Currently, the Georgian Parliament’s Environment Protection and Natural Resources Committee is holding meetings with different stakeholders in the waste management field as part of the committee’s inquiry into municipal waste management. As a result, the committee will prepare a report that will be presented at the plenary sitting to discuss how to handle the problems.
One of the key issues that the committee is discussing is the challenging tariff system. Certain municipalities have set out charges for the population, but ultimately, they do not cover the waste management costs. This is because the tariff policies across municipalities are not founded on any thorough calculations.
According to the Ministry of Environment Protection and Agriculture, the goal is to cover waste management costs through the “polluter pays” principle.
“The existing waste tariff policy does not correspond to the current situation. […] The waste management code states that the country should have an adequate municipal waste collection and disposal system. […] This system should be based on the ‘polluter pays’ principle,” says Alverd Chankseliani, the head of the Waste and Chemical Substances Management Department of the Environment Ministry.

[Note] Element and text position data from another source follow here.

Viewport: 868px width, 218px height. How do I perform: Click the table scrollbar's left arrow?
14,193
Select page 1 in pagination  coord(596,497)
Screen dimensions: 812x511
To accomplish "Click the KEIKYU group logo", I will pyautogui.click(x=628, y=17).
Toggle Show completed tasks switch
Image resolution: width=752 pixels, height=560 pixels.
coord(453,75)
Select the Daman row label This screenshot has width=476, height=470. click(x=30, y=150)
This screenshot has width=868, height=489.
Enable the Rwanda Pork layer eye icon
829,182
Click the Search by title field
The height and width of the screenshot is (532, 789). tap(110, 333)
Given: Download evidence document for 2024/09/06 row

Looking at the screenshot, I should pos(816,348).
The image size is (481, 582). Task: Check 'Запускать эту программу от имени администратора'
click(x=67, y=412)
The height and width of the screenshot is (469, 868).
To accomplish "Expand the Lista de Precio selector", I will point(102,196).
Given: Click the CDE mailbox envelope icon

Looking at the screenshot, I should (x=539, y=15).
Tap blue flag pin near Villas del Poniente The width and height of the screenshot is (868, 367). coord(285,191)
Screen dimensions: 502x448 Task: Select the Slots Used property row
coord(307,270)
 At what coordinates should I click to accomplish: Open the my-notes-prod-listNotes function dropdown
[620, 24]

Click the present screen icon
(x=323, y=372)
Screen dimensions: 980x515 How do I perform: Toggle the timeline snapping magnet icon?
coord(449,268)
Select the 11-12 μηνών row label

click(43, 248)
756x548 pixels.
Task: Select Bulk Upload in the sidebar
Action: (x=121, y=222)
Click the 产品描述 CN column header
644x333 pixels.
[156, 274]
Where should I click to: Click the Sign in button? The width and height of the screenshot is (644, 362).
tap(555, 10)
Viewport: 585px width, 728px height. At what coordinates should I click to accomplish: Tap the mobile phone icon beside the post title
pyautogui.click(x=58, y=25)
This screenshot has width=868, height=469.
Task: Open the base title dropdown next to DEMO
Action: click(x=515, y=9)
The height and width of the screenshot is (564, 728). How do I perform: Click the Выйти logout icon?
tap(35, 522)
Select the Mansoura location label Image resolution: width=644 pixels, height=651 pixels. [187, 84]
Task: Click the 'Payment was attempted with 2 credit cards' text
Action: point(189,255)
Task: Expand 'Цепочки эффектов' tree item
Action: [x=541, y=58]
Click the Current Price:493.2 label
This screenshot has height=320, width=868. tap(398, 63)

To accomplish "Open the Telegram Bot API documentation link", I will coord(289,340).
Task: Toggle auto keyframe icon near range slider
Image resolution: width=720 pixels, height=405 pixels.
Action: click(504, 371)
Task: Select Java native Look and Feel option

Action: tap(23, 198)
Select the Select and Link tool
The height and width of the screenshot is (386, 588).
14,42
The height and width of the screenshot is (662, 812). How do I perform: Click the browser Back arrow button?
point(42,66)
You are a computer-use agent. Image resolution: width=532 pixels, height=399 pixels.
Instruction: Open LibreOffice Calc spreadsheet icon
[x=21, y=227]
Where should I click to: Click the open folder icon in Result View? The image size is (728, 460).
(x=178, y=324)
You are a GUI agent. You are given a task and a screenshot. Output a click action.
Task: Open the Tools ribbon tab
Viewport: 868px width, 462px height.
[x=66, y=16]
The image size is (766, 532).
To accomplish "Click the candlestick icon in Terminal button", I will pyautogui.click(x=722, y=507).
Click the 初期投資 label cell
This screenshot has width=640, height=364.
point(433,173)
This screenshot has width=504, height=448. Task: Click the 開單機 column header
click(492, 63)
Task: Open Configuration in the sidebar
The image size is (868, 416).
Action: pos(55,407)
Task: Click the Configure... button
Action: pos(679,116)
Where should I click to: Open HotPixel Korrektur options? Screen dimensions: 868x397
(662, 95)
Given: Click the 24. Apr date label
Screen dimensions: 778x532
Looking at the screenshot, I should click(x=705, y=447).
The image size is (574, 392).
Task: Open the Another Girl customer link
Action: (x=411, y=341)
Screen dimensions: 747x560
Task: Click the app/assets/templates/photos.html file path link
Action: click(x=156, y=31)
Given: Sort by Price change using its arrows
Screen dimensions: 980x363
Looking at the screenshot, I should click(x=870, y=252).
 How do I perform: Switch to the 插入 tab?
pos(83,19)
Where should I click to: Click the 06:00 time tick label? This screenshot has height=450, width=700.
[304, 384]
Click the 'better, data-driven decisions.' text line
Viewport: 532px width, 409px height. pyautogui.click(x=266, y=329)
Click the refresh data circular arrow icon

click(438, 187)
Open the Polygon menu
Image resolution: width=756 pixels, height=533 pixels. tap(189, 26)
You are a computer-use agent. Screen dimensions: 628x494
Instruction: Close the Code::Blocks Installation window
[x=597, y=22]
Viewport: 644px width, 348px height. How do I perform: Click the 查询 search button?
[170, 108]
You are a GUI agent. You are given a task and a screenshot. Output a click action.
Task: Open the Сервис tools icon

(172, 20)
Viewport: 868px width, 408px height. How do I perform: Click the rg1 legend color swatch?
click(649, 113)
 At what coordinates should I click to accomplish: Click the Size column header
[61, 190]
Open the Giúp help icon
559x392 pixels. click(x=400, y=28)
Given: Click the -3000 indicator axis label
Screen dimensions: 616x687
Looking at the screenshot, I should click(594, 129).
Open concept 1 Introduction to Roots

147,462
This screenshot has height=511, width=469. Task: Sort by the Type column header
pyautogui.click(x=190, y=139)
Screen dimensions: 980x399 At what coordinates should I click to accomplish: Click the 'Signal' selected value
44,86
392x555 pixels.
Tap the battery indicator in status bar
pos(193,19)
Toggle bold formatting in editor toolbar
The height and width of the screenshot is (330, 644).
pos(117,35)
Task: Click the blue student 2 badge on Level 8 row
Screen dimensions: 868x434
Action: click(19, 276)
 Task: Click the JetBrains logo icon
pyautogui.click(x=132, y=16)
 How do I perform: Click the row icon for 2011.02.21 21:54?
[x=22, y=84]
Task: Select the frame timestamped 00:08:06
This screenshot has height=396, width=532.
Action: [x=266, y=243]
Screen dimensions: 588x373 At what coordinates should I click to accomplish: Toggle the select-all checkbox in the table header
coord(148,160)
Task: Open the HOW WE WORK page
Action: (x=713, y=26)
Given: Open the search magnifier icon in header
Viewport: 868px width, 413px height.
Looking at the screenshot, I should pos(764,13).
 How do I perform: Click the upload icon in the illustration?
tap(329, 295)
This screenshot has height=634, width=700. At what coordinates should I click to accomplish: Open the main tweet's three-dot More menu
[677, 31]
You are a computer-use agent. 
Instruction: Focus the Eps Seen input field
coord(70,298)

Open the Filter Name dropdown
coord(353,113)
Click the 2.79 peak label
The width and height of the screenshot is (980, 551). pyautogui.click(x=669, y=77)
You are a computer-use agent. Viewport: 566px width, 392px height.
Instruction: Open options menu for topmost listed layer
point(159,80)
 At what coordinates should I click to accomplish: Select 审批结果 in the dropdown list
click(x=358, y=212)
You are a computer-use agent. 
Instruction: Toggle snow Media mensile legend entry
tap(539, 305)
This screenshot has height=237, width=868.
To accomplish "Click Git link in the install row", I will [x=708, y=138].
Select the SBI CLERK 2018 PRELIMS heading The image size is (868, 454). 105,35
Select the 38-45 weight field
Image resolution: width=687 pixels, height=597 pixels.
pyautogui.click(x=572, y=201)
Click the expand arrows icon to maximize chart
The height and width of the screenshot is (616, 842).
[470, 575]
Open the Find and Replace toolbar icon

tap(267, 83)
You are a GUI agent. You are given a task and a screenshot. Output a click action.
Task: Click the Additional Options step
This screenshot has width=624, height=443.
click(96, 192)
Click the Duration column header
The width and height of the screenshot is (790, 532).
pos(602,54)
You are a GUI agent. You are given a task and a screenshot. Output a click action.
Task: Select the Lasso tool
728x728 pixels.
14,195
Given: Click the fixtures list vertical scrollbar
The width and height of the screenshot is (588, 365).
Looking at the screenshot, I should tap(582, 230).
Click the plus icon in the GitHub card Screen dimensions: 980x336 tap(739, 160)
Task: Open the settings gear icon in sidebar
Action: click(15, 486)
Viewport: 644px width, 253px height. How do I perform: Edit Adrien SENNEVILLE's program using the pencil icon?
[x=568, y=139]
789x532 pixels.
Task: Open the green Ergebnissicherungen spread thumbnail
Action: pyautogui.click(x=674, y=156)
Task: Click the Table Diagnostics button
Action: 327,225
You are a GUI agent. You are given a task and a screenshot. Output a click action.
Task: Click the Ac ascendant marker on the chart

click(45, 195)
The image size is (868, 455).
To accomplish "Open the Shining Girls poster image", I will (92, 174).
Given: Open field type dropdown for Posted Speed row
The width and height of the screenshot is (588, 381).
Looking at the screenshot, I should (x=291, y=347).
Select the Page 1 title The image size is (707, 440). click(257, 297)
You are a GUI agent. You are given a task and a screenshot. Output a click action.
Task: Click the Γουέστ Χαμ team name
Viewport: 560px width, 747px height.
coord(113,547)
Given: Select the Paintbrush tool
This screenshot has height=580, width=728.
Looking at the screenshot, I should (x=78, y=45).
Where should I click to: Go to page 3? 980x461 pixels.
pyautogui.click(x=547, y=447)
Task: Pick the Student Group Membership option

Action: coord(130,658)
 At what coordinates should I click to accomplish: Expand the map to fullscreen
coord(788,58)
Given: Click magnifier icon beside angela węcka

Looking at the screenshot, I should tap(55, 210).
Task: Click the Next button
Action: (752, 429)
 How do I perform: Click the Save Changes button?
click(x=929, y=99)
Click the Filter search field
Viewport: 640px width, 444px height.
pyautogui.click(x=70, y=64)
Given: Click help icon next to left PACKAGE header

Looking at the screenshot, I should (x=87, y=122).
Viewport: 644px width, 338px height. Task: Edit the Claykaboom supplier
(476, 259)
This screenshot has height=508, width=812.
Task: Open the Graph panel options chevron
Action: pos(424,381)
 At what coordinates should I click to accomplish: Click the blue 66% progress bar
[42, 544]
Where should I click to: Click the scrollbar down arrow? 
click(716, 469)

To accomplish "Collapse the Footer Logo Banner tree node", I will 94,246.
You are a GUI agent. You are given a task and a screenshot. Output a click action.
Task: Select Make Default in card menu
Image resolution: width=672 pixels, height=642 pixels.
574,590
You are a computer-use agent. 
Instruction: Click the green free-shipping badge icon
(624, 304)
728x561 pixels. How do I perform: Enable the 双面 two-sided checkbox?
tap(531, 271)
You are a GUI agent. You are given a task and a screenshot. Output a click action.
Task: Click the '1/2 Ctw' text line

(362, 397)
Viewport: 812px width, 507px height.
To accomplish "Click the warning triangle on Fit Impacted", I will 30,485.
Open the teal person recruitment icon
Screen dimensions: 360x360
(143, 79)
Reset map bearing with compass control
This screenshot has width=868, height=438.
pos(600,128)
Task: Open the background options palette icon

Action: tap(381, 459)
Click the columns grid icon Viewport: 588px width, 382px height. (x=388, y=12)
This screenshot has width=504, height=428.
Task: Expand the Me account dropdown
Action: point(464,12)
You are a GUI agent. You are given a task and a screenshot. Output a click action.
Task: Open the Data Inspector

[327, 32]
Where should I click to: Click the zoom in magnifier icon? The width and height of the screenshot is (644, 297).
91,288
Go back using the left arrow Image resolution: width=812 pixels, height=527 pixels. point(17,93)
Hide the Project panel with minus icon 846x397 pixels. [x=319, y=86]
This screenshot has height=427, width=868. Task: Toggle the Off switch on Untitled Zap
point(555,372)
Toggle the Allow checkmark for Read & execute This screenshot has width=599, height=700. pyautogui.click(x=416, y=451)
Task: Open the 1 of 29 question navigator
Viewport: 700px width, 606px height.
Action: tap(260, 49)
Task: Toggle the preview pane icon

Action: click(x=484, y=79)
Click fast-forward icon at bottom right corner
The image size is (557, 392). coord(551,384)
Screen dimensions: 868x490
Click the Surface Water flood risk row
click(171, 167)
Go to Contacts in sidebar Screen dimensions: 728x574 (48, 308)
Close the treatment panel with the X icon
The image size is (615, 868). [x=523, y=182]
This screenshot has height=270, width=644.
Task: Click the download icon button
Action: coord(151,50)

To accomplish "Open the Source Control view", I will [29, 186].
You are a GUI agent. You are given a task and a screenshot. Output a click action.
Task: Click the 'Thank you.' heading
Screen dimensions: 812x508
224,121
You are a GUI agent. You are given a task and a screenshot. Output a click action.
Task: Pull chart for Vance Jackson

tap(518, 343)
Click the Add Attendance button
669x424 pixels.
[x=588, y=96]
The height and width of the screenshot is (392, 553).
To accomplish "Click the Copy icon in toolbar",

He reiterates that there are numerous illegal dumpsites across the country, which is partially due to the fact that some regions do not have waste management services at all.
According to the department, the municipalities have been trained and they do have expertise on how to define tariffs, but they are still not motivated to do so, as waste management is subsidised from the central budget.
In order to achieve change, Chankseliani suggests that municipalities must be given a deadline to meet this requirement.
Plastic waste is a challenge that the government, municipalities, enterprises and citizens must – and can – tackle together. Each of us needs to engage to beat plastic pollution. This is a matter of choices that we make every day.
Remember: 43% of all marine litter polluting our oceans is made up of just 10 types of single-use plastic items. They include: food containers, take-away beverage cups and lids, cotton buds, cutlery (including plates, stirrers and straws), balloons and balloon sticks, packets and wrappers, beverage bottles, cigarette butts, sanitary products, and carrier bags. Our choices matter.